======== Material shown ========

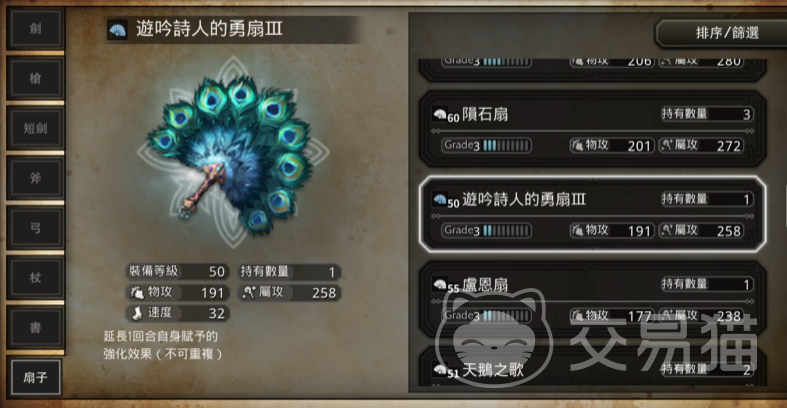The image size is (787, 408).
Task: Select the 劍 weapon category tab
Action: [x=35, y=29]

========
======== Material shown ========

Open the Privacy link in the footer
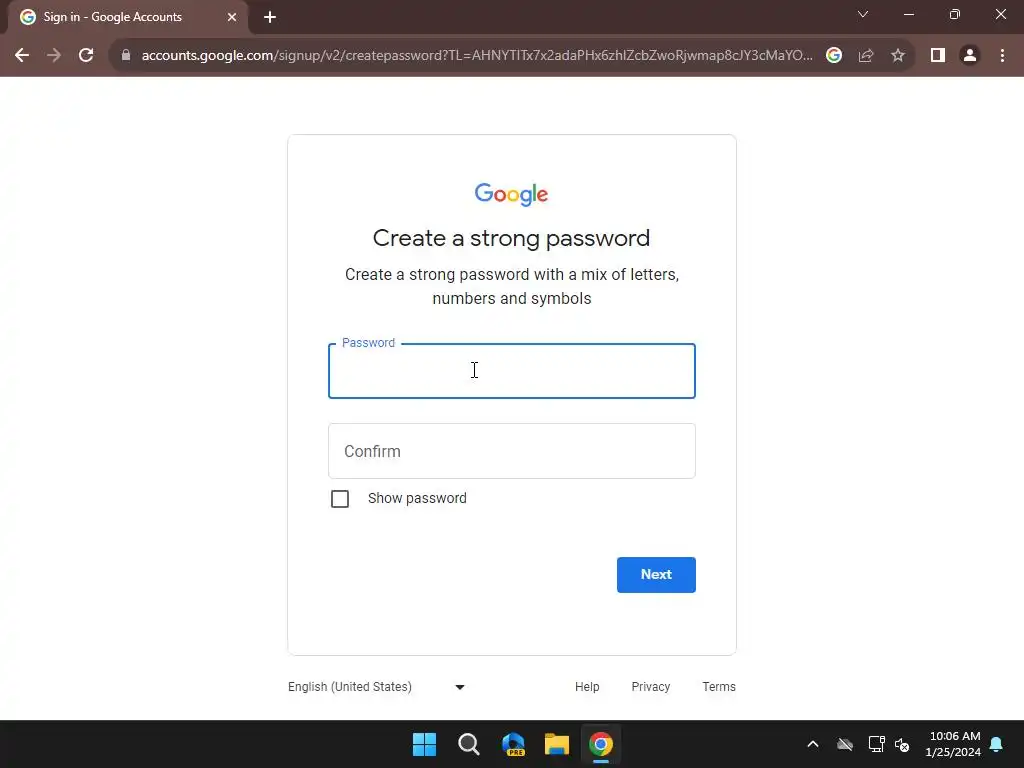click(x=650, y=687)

========

• Required task
Render the lines from the one containing "The image size is (787, 408)." through the one containing "Action: [x=35, y=29]" as a JSON list of strings, one string per line, omitting blank lines. Leave the pictures out of the answer.

• Full answer
[
  "The image size is (787, 408).",
  "Task: Select the 劍 weapon category tab",
  "Action: [x=35, y=29]"
]